▶ [Data supplied]
☆ ☆ ☆ ☆ ☆

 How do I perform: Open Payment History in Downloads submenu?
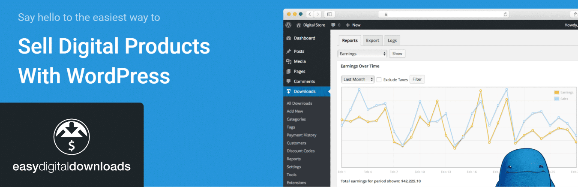point(301,135)
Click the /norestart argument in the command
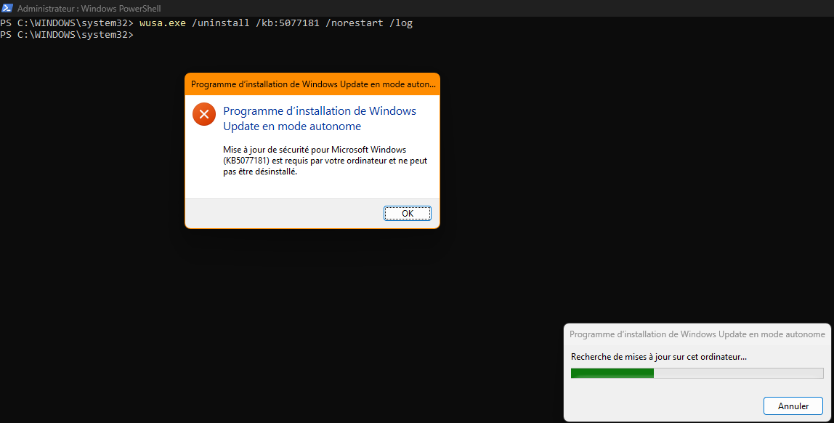 354,23
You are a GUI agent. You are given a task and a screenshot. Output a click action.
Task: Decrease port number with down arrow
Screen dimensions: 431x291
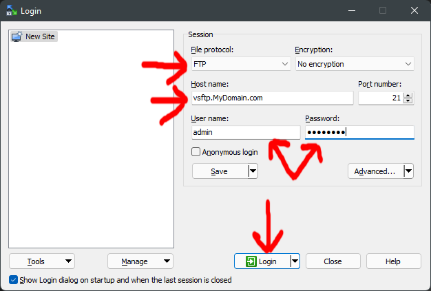[x=408, y=102]
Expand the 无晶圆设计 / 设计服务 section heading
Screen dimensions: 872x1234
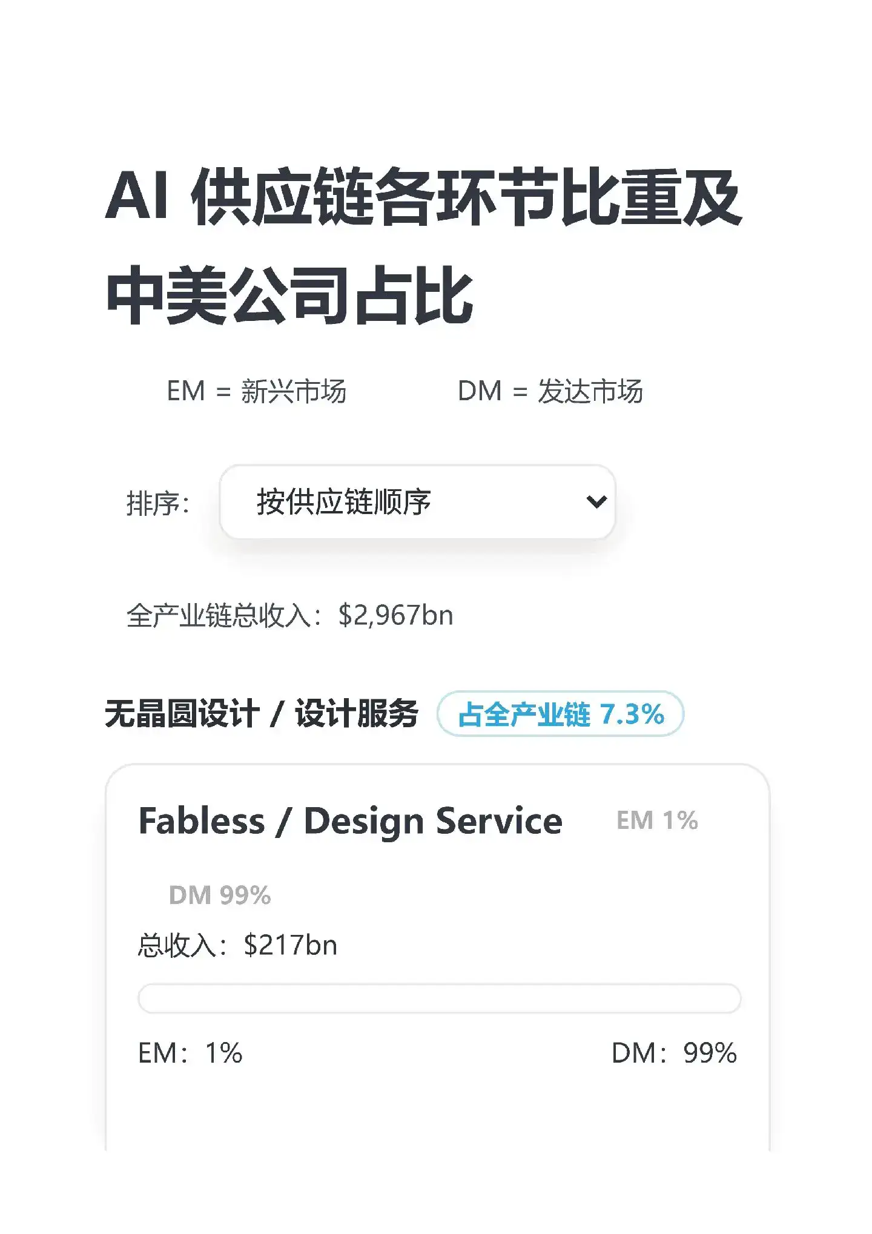point(260,714)
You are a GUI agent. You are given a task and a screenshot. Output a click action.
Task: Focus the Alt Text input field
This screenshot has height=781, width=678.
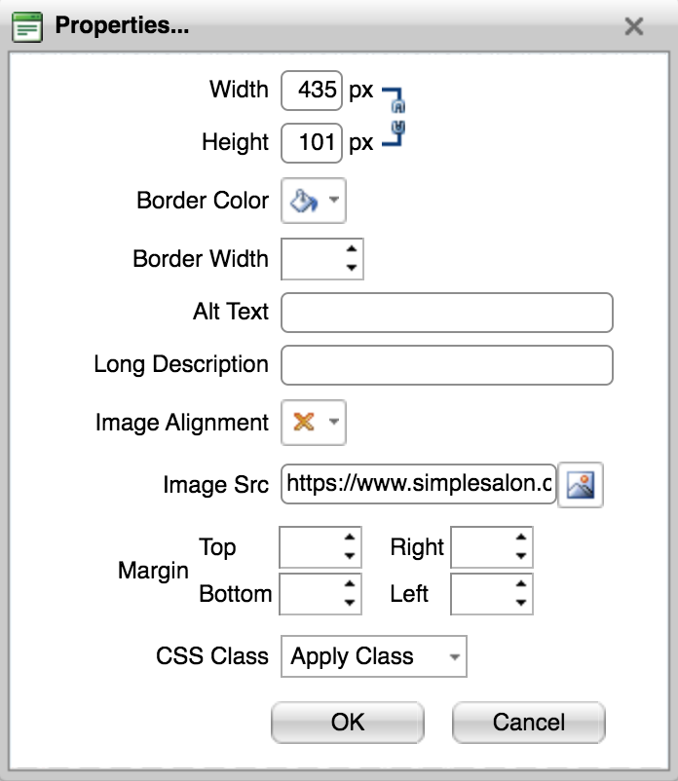click(x=447, y=313)
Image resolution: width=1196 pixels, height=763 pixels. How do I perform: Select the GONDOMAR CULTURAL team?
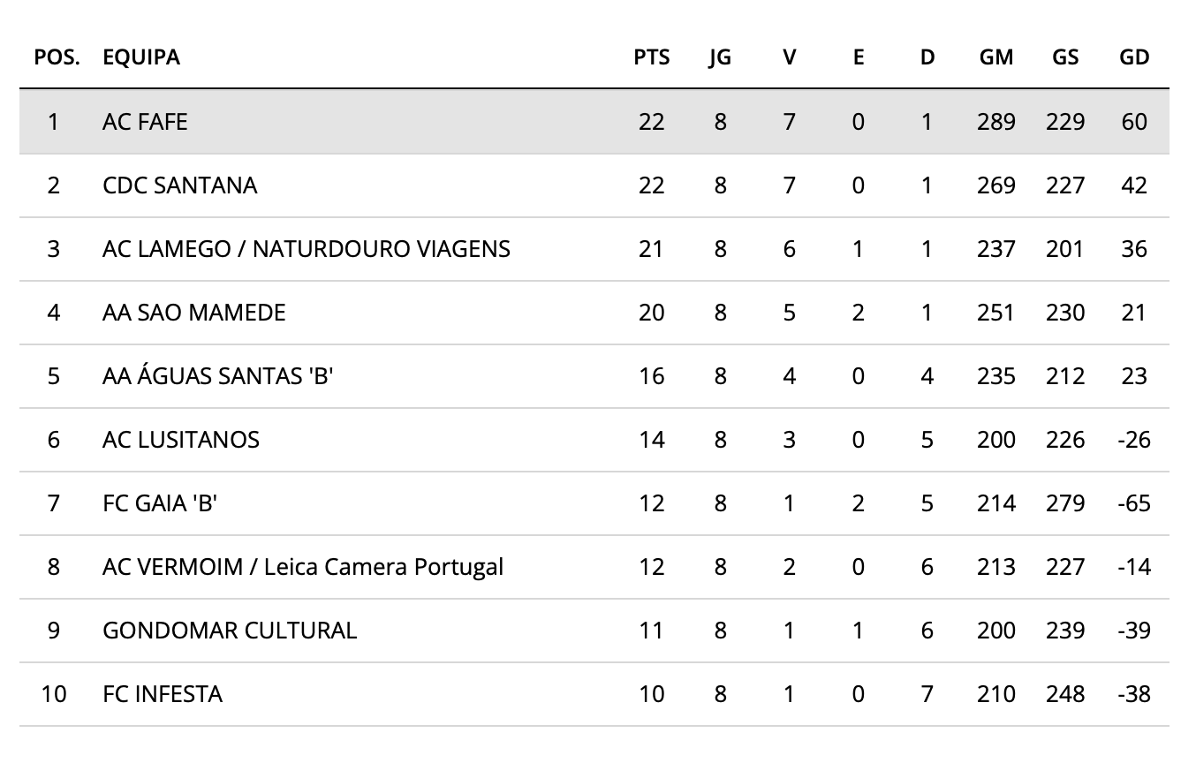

☆ ☆ ☆ ☆ ☆

Exclude all pictures and return precisely the lines from the one containing "Click the /norestart argument in the command" through the closing line of the data.

Click the /norestart argument in the command
 354,23
You are a GUI agent. You are given a task and a screenshot. Output a click action.
Task: Decrease port number with down arrow
Screen dimensions: 431x291
[x=408, y=102]
Expand the 无晶圆设计 / 设计服务 section heading
Screen dimensions: 872x1234
point(260,714)
You are a GUI agent. You are given a task and a screenshot. Output a click action.
Task: Focus the Alt Text input field
This screenshot has height=781, width=678.
click(x=447, y=313)
Image resolution: width=1196 pixels, height=763 pixels. How do I perform: Select the GONDOMAR CULTURAL team?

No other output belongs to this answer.